### SELECTED EXCERPT
Today I am 30 weeks and 5 days pregnant. Time to get my head straight about a few things I think. Things I know versus things I am scared of.
Things I know
I am having a baby.
I can’t control the birth.
I have lots of lovely friends and family around me.
While two of my previous babies have been SGA, they have both been incredibly healthy after birth.
An SGA baby is not necessarily an IUGR baby.
34 weeks is not that early compared to other premature babies, who survive and thrive.
I am healthy; I do not score highly on many of the risk factors for IUGR at all.
I am in the best hands, with my chosen hospital having specialist units for high risk pregnancies, plus neonatal services that offer specialist services for sick, pre-term babies. Therefore my baby is in the best hands too.
Things I am scared of
I am having a baby!
I want to control the birth. I don’t want another c section. But I am terrified of another trial of labour ending in an emergency c section. I also am scared of refusing a section and baby being poorly as a result.
I have had two previous SGA babies, which puts me at a higher risk of having an IUGR baby, which is what the doctors are concerned with.
Some babies are not diagnosed as IUGR until after birth. I am scared that they might not diagnose and allow me continue the pregnancy, but there is something wrong after all. I’m scared this won’t be picked up until it is too late.
I don’t score highly on many of the risk factors, but I do score on some. And there is a real chance that my placenta is not functioning very well; this is beyond my control and I wish it wasn’t.
I am in the best hands, and yet the care we’ve had so far feels very disjointed. Incomplete. I see my community midwife at my GP surgery, have scans at one hospital and will give birth in another. I am not sure who to call if the baby doesn’t move, and my midwife can’t take bloods so I haven’t had iron levels tested since booking it at 11 weeks. I have three different triage numbers on my notes and am not sure which hospital I should turn up at if anything happened.
And thus is an insight into the daily arguments I have with myself. On the one hand I truly believe that all is well and they are just being over cautious. And in the next breath I cannot breathe and I think that I need to know NOW what is happening so that I can prepare for the worst. I know that pregnancy hormones do not make things any easier, but I also know that I can’t bury my head in the sand. I need to speak to someone about it all, but can’t until I know more following next week’s scan. And so we wait.
And in the meantime…
The poppyseed is now the size of a butternut squash (perfect for Autumn) and my due date is only nine weeks and two days away. Or, 11 weeks if you consider I normally deliver around 42 weeks! The poppyseed should be over 3lb and putting on half a pound a week now. I truly hope that is the case. The brain is also growing at an alarming rate, with grooves and wrinkles that make it look like a real, grown up brain. Lanugo (the hair that covers the baby’s body) is starting to disappear as baby can now regulate temperature independently.
And me? No sickness- hooray! No back ache, no pelvis pain, no restless leg, no heart burn, no indigestion. I am still doing pilates each day and am back at the pool. I am tired, and I have little appetite but I am well. I am hopeful.

### PROVIDED DATA
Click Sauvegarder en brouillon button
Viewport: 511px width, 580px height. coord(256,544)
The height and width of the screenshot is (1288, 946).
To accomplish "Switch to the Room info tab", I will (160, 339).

* * *

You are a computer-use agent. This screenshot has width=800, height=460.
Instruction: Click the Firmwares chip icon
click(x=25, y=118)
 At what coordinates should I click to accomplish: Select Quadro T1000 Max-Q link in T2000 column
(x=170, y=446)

---

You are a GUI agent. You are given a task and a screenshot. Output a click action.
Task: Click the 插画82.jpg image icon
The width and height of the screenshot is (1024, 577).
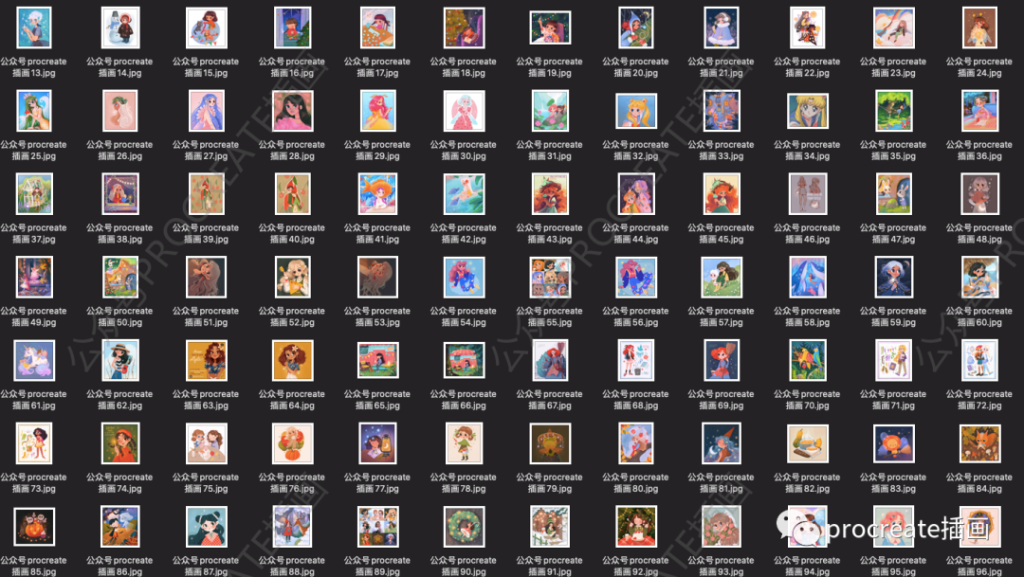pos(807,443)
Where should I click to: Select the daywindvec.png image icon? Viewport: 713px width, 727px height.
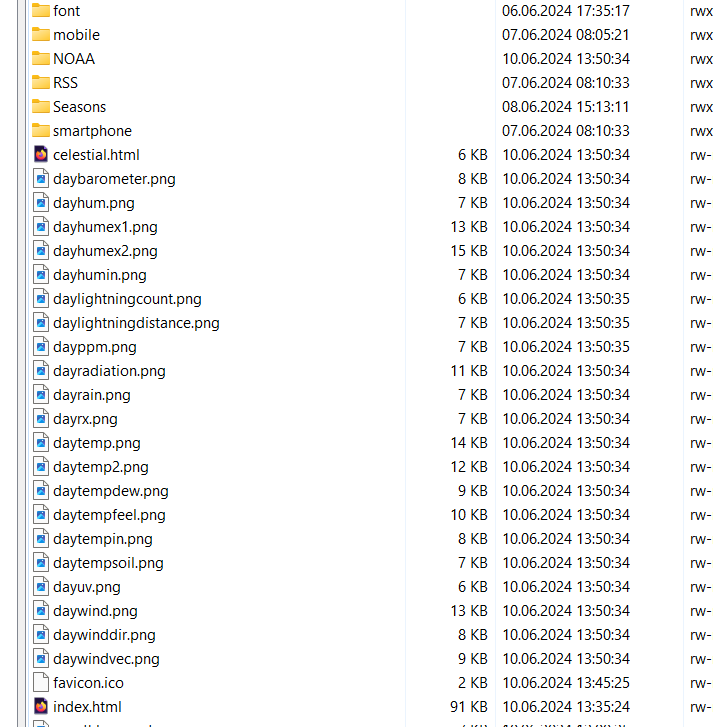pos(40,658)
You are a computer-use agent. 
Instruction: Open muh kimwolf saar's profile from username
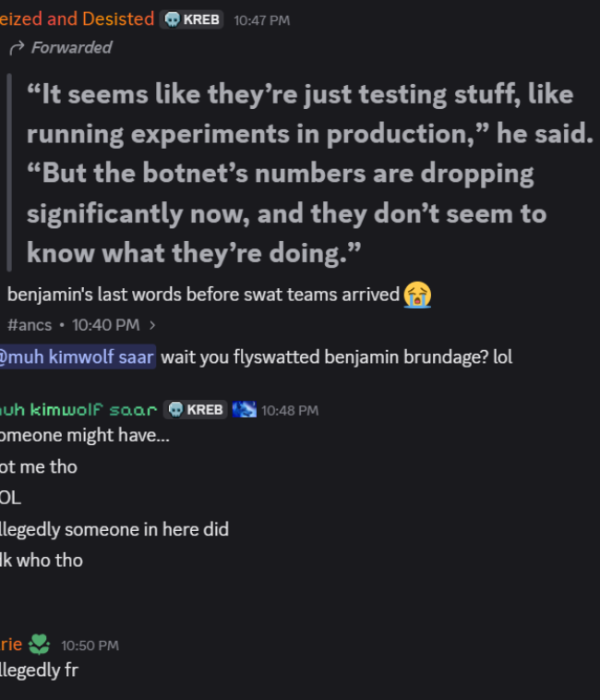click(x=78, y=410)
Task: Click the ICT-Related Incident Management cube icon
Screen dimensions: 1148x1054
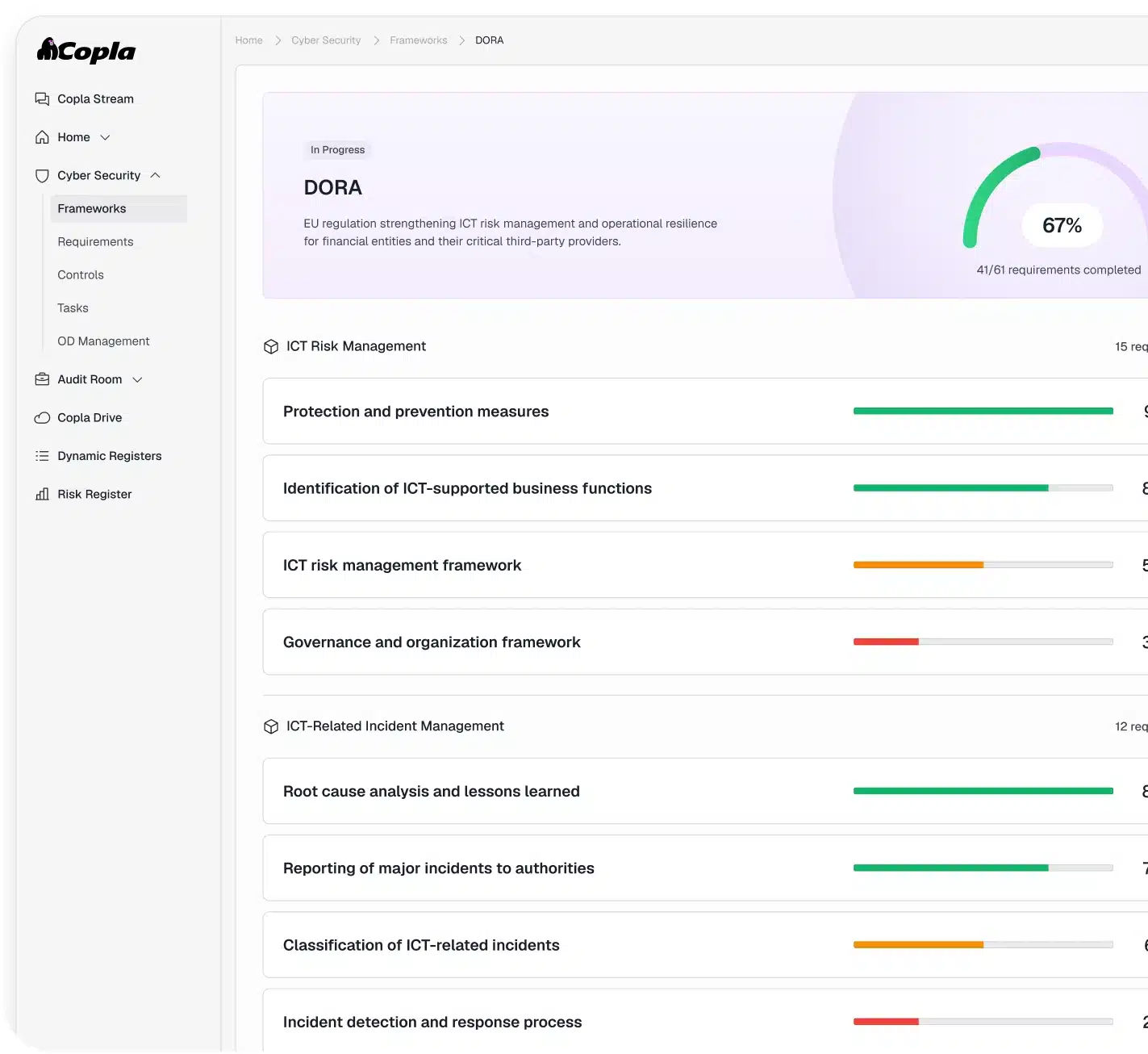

### TASK DETAILS
Quote the pregnancy diary entry word for word, starting at "I can’t control" and ending at "as a result.".

### RESPONSE BOX
I can’t control the birth.
I have lots of lovely friends and family around me.
While two of my previous babies have been SGA, they have both been incredibly healthy after birth.
An SGA baby is not necessarily an IUGR baby.
34 weeks is not that early compared to other premature babies, who survive and thrive.
I am healthy; I do not score highly on many of the risk factors for IUGR at all.
I am in the best hands, with my chosen hospital having specialist units for high risk pregnancies, plus neonatal services that offer specialist services for sick, pre-term babies. Therefore my baby is in the best hands too.
Things I am scared of
I am having a baby!
I want to control the birth. I don’t want another c section. But I am terrified of another trial of labour ending in an emergency c section. I also am scared of refusing a section and baby being poorly as a result.